> Prompt:
Retype all entries exactly as they stand, excluding pictures.

> Provided entries:
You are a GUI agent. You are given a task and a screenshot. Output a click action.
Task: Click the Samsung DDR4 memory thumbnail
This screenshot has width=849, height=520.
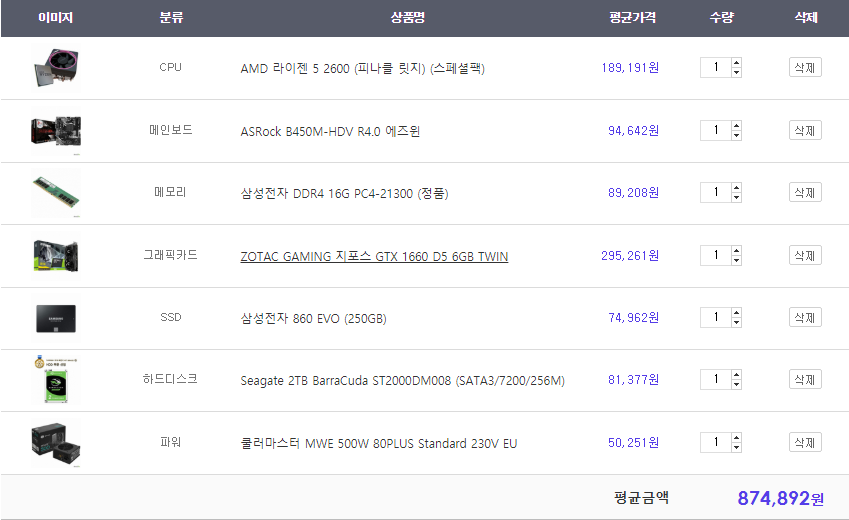(56, 192)
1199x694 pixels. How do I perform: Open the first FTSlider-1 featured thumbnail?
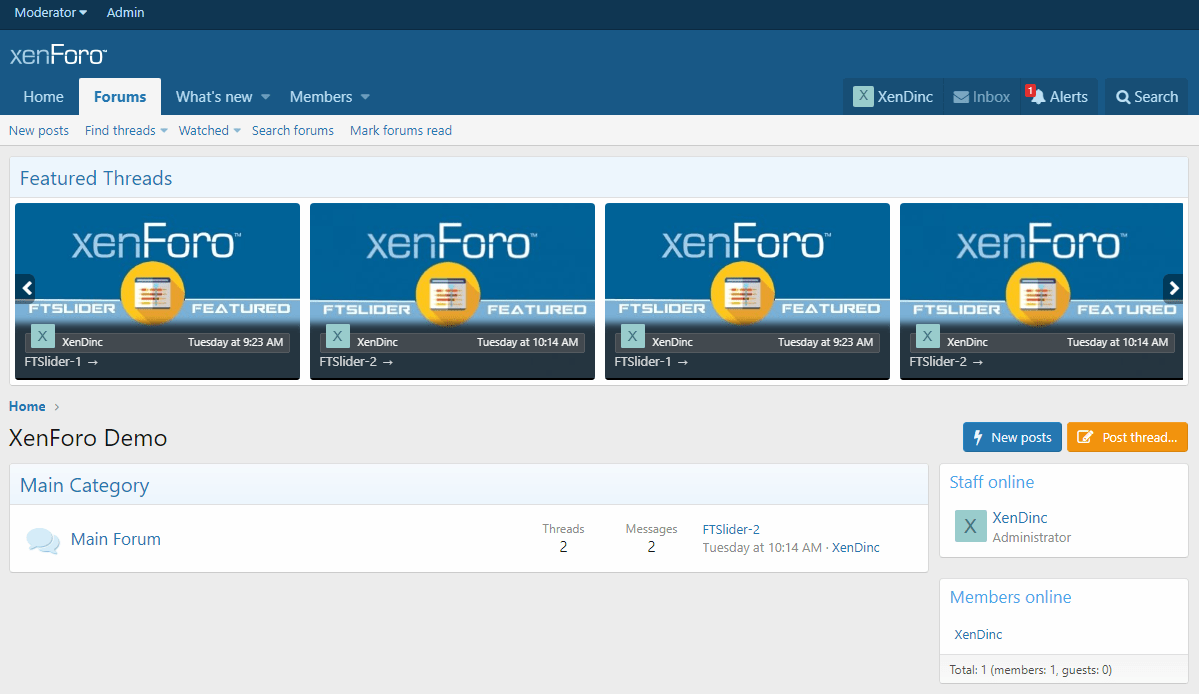point(157,270)
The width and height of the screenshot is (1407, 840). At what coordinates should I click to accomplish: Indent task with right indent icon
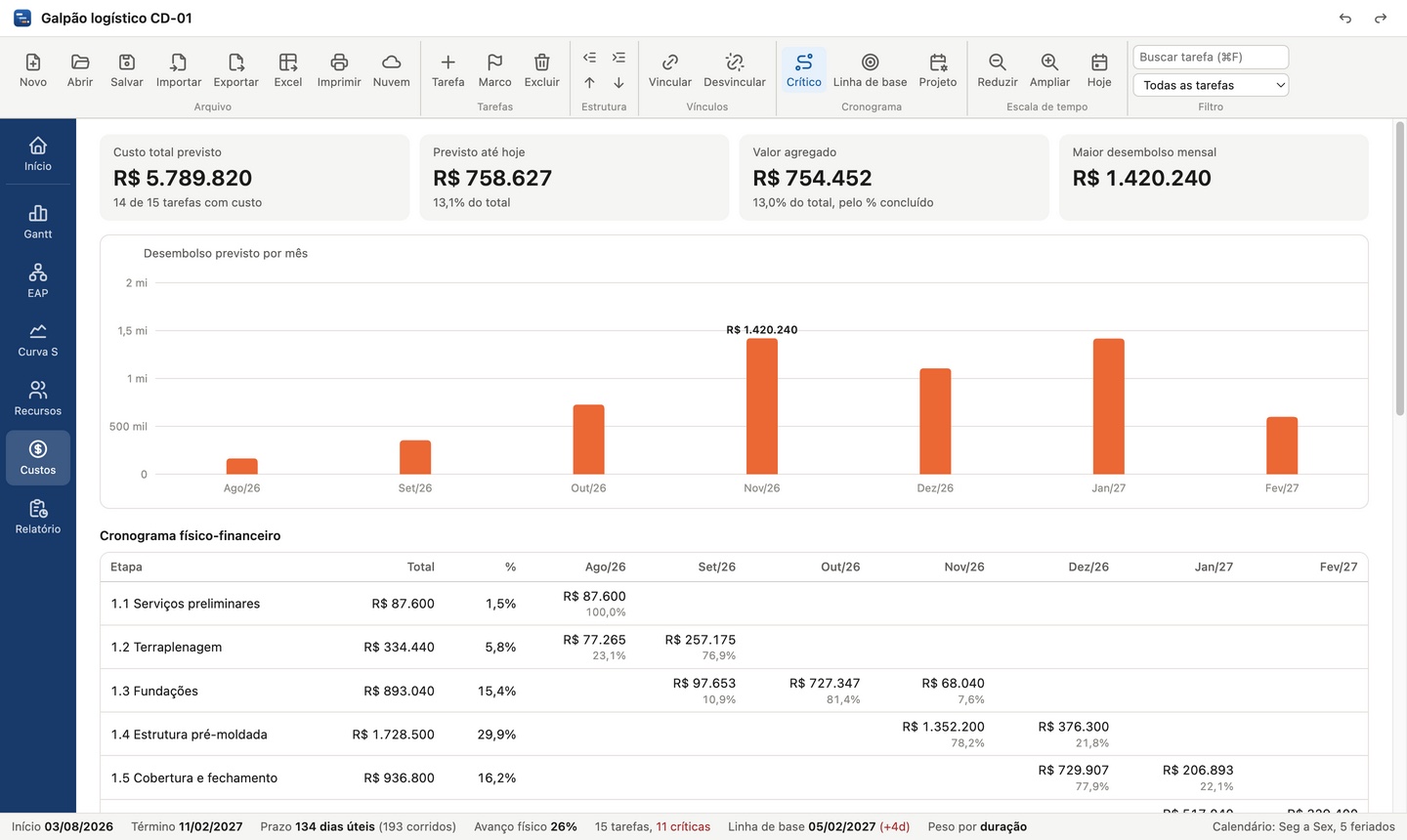pos(618,58)
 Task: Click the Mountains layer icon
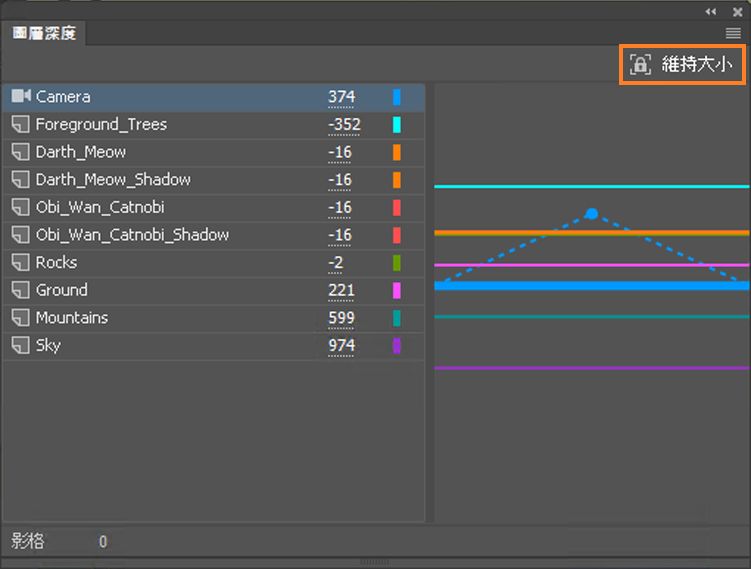point(20,318)
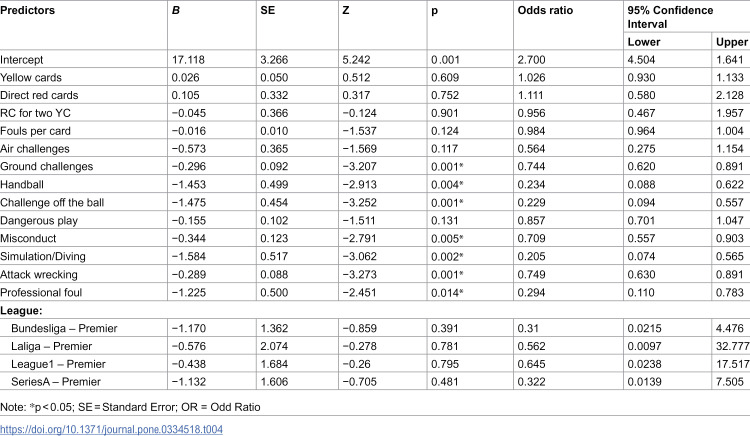Select the League: section heading

click(21, 311)
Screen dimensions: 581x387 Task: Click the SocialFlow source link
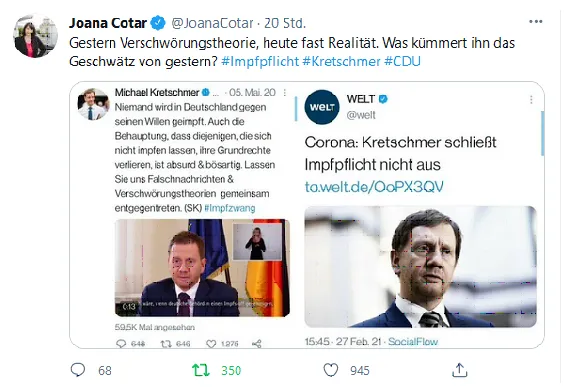(x=413, y=341)
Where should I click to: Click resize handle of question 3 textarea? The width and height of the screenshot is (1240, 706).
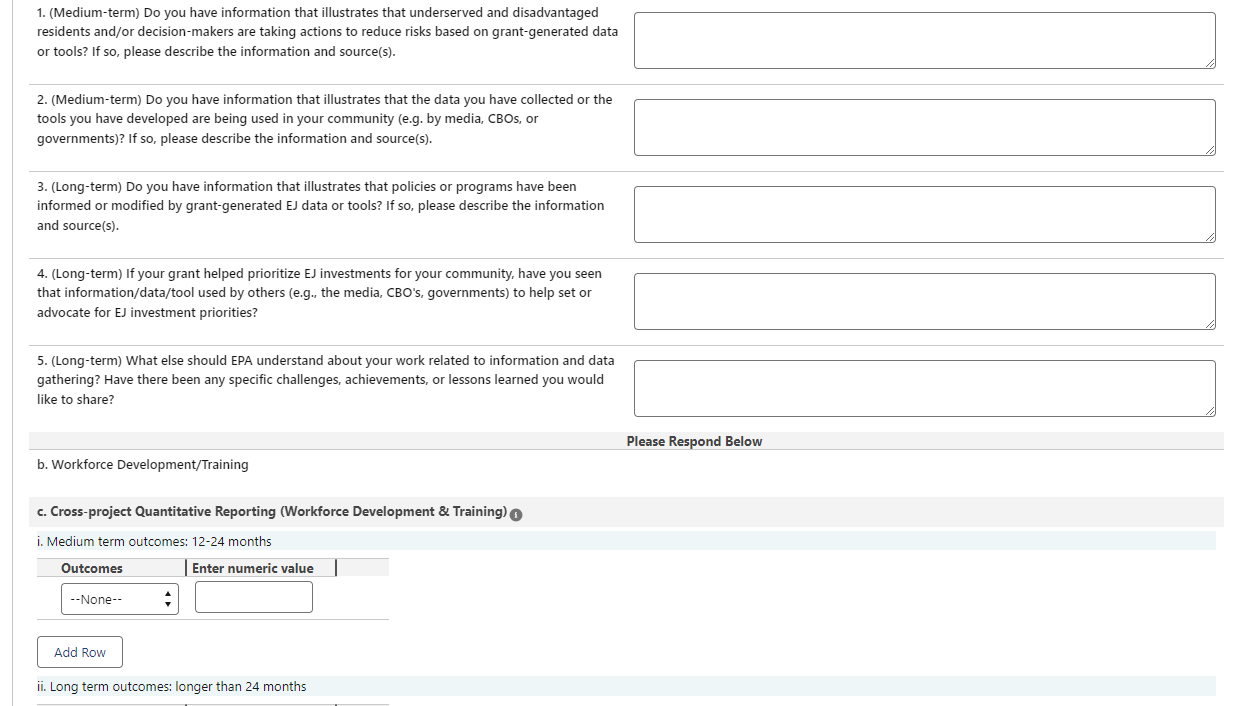click(1210, 237)
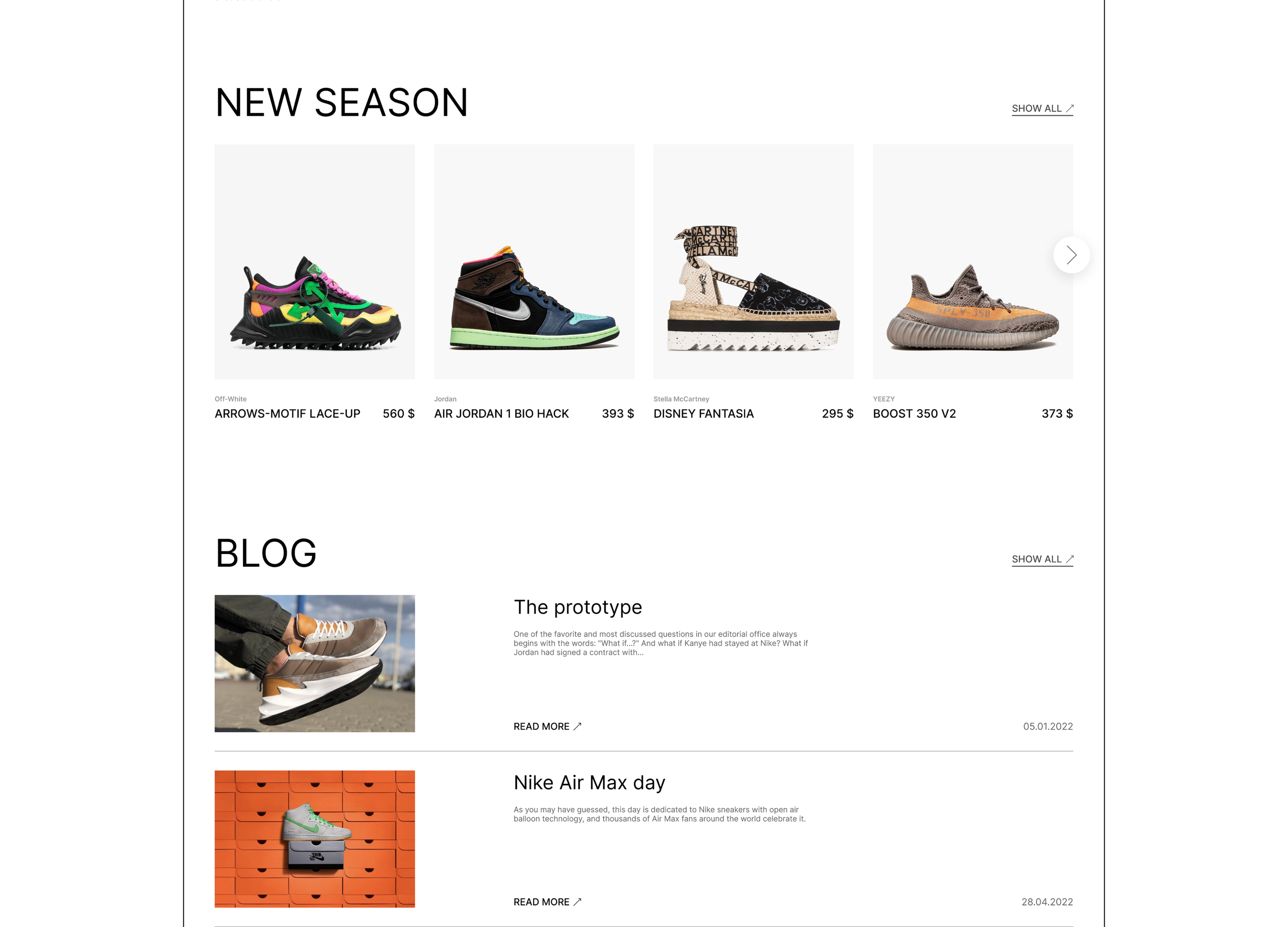
Task: Click the Nike Air Max day headline
Action: 590,783
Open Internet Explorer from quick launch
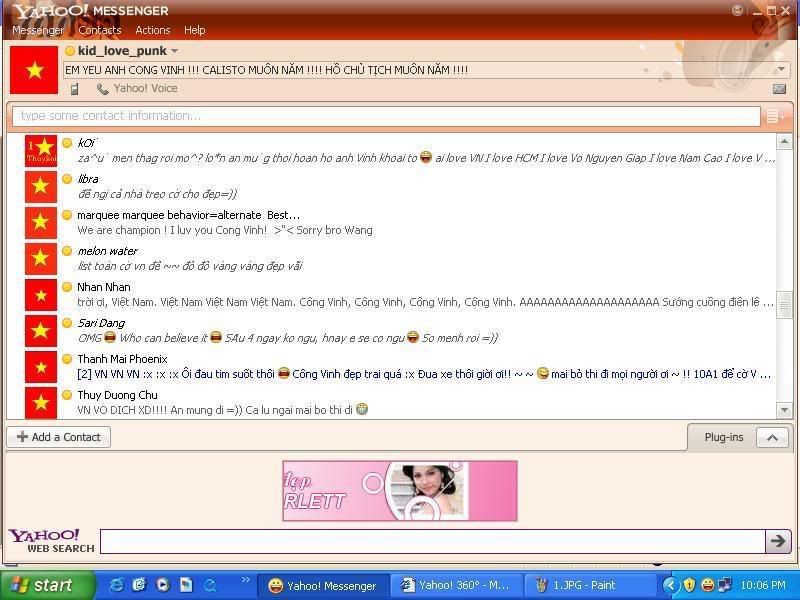This screenshot has height=600, width=800. pyautogui.click(x=117, y=585)
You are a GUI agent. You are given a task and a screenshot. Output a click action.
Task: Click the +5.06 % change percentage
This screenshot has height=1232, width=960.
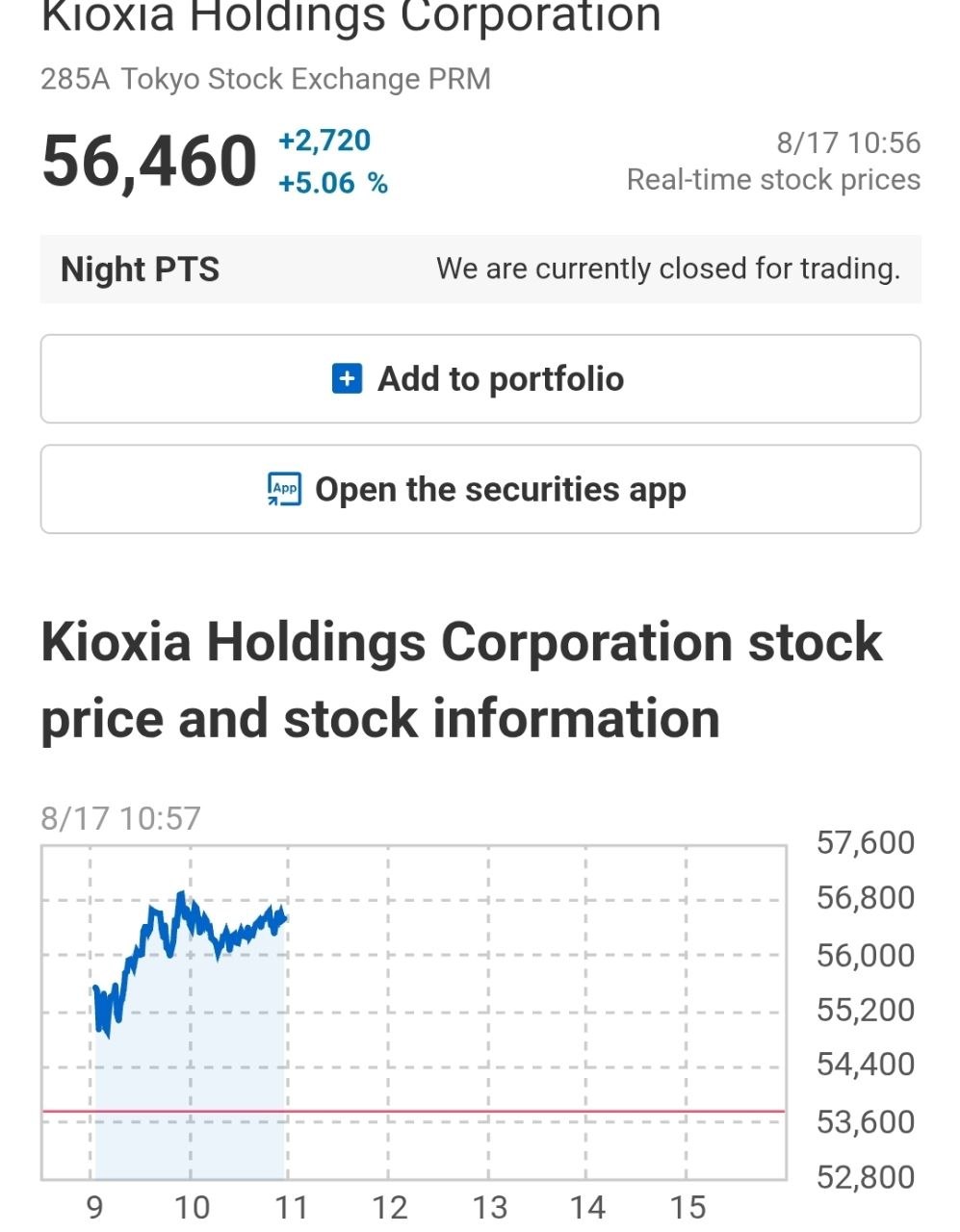tap(333, 183)
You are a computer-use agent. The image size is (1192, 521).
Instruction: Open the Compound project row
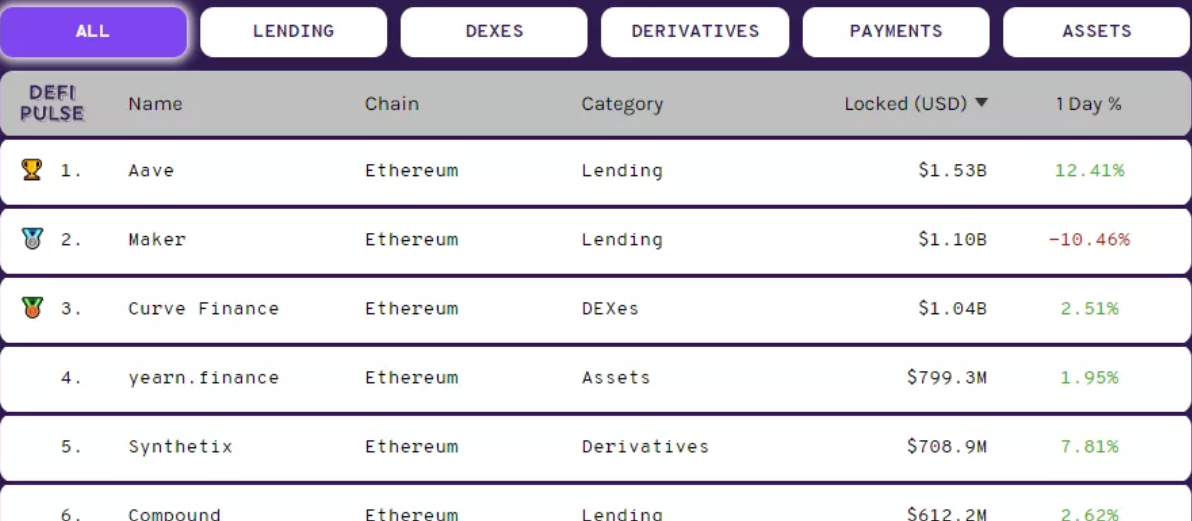click(596, 504)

> Task solution:
You are a GUI agent. You are given a task and a screenshot. Output a click action.
Task: Click the Samsung DDR4 memory thumbnail
This screenshot has width=849, height=520.
(56, 192)
1199x694 pixels. How do I perform: Open the first FTSlider-1 featured thumbnail?
point(157,270)
The width and height of the screenshot is (1407, 840). At what coordinates should I click to accomplish: Indent task with right indent icon
pos(618,58)
 Task: Click the Mountains layer icon
point(20,318)
Select the League: section heading

click(21, 311)
Screen dimensions: 581x387 Task: Click the SocialFlow source link
(x=413, y=341)
Where should I click to: Click resize handle of question 3 textarea? The width and height of the screenshot is (1240, 706).
click(1210, 237)
Task: Click the Nike Air Max day headline
Action: 590,783
Open Internet Explorer from quick launch
This screenshot has height=600, width=800. pyautogui.click(x=117, y=585)
You are a GUI agent. You are given a task and a screenshot. Output a click action.
Task: Click the +5.06 % change percentage
This screenshot has height=1232, width=960.
tap(333, 183)
You are a computer-use agent. The image size is (1192, 521).
Instruction: Open the Compound project row
click(596, 504)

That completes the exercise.